The January monthly bar so far is a good bull reversal bar. A couple of problems for bulls: It is an inside bar (i.e. high and low within the December bar). It has lot of overlap with the December month bear bar, and big in size to be a good reversal bar.
Given there is still 1.5 weeks left in the month, the month will end up an even bigger bar if bulls continue to buy. If it sells off, the month ends with a tail on top. Either way, the upside is likely limited to around the high of December or the monthly EMA, and the sideways move will have to continue till the bulls produce a better reversal bar on the monthly chart.
NASDAQ 100 Emini futures
The Weekly NASDAQ chart
- This week’s candlestick is a trading range bar, a bull leg pausing at the weekly EMA – a bull bar with a small body, a small tail at the top and a long tail below.
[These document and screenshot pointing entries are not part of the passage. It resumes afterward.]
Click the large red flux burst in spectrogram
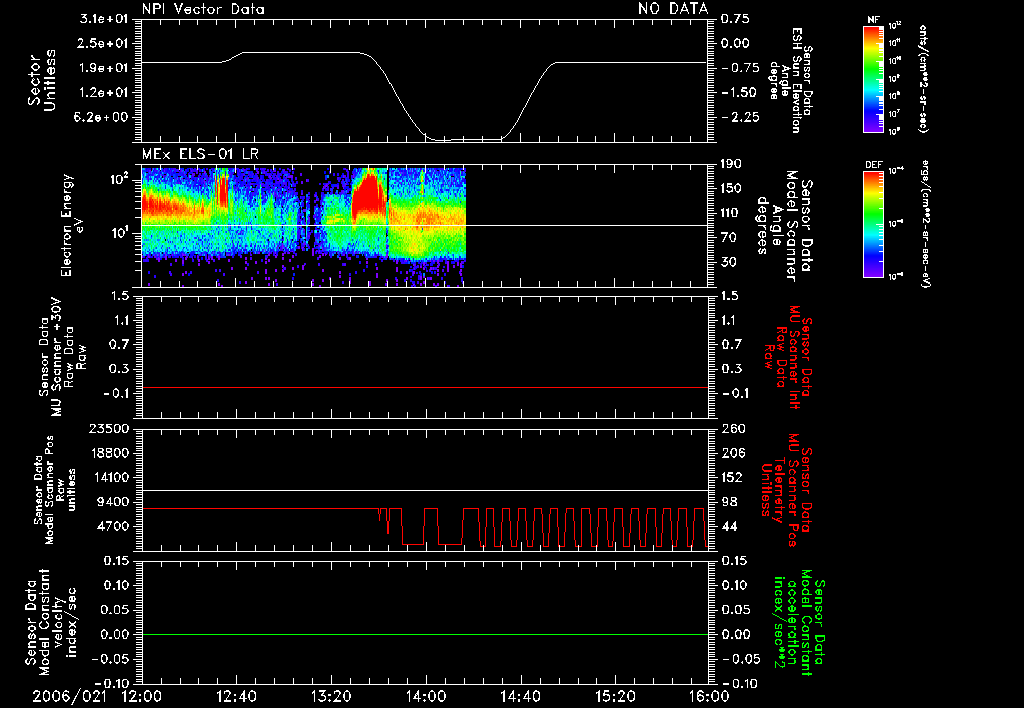The height and width of the screenshot is (708, 1024). pos(370,192)
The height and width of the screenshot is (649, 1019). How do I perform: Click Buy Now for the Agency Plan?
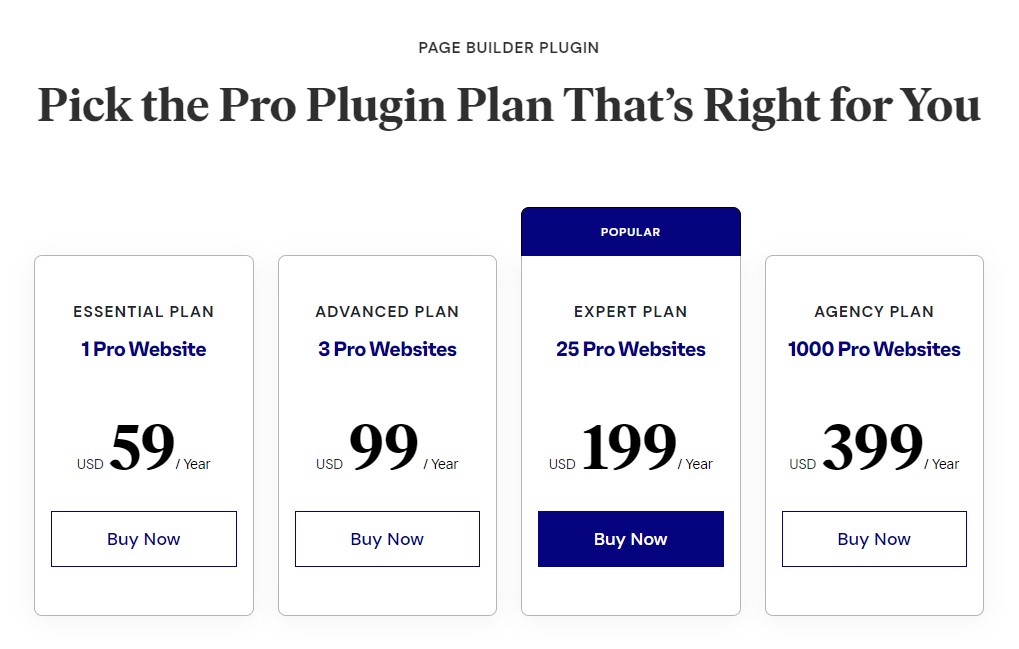point(874,539)
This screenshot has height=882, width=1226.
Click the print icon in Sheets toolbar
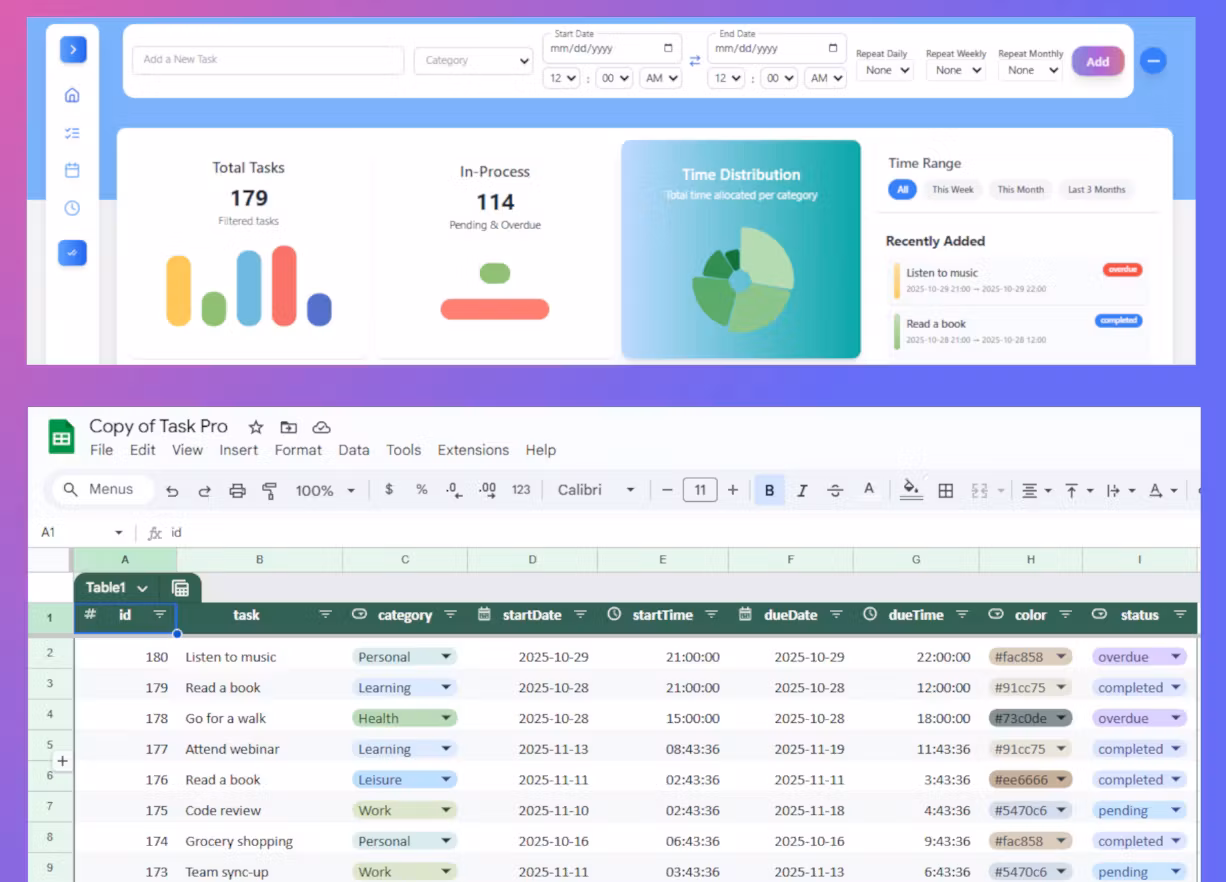click(x=237, y=490)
- As was likely, the bears tried selling at the weekly EMA.
- The bulls reversed the selling to end the week with a close slightly above the weekly EMA.
- While this will likely lead to slightly higher prices, the tails above and below bars indicate trading range price action.
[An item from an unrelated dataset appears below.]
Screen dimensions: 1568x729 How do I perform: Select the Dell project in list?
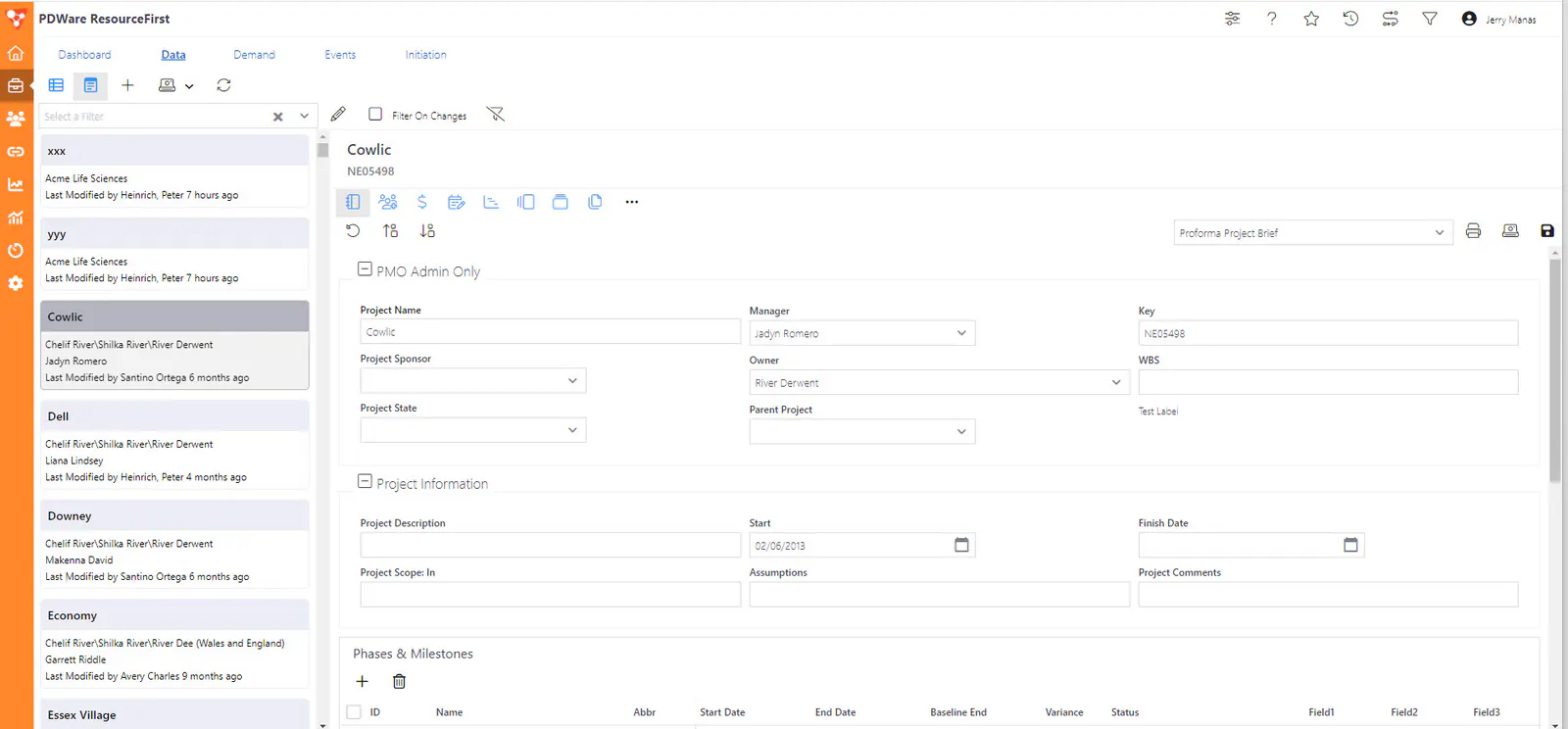click(174, 445)
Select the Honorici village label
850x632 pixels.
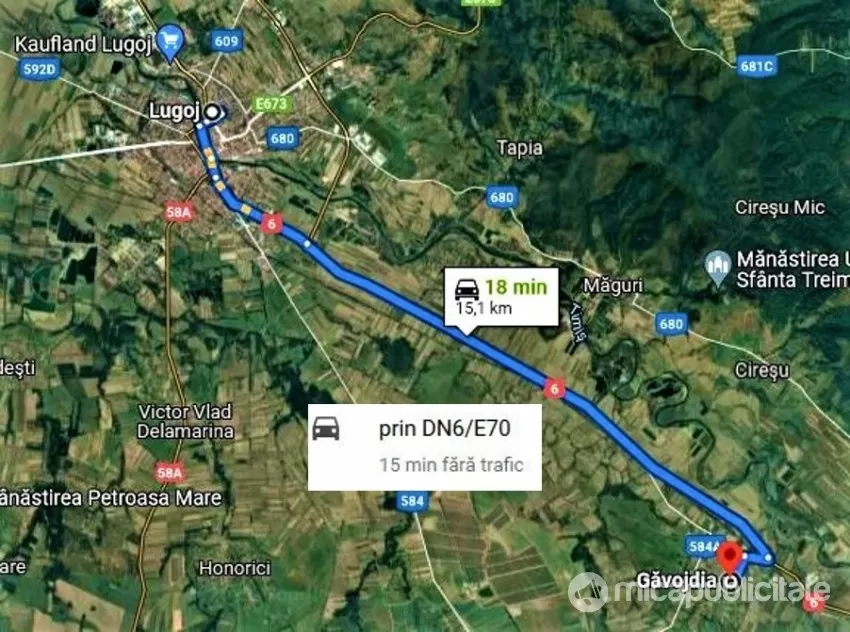[234, 568]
- The market will likely need to go more sideways to down and form a triangle.
- Bulls still need a good signal bar around the bar from the week of 10/10.
The Daily NASDAQ chart
- Friday’s NQ candlestick is a bull trend bar that spans the daily EMA on the lower side, and the weekly EMA on the higher side.
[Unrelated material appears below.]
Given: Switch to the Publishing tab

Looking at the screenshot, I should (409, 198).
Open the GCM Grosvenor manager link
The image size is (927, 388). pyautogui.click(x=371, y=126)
- As mentioned last week, the market could go sideways between the daily and weekly EMA till they are close enough, so the bulls can break above both the daily and weekly EMAs in the same week.
- This week did something like this – it went down strongly to the daily EMA and reversed strongly to close slightly above the weekly EMA.
- The problem for bulls, with respect to breaking over the weekly EMA, is that Friday is a big bar closing just above the weekly EMA.
- Bulls will need a similar sized bull follow-through bar Monday to increase the odds of a breakout above the weekly EMA.
- What would have been better for the bulls is to produce smaller sized consecutive bull bars.
- Bears would still like a second leg corresponding to the leg down in December.
- Given the strength of the reversal up in January, the bears will likely need a wedge bear flag.
- The bulls would still like the market to be above the right shoulder low, so that they still have a chance at the Measured Move (MM) target of the Inverse Head and Shoulder (IVH).
Market analysis reports archive
You can access all weekend reports on the Market Analysis page.
Yes Rajesh, the last 2 bullet points coupled with this week’s report does answer my question. I don’t find any mention of an MTR attempt though in this or the previous report which is what seems very likely to me in the near future.
Have you not mentioned that in the report because the premise might change in the future and the knowledge that the market might attempt an MTR when it gets that second leg down is not very relevant right now?
Yeah, I have been referring to opposite in past reports – referring to the reversals so far as minor reversals and saying that bulls will need a good buy signal bar for a credible reversal (which is MTR).
Okay, thanks. That clarifies the whole of it. Have a profitable week!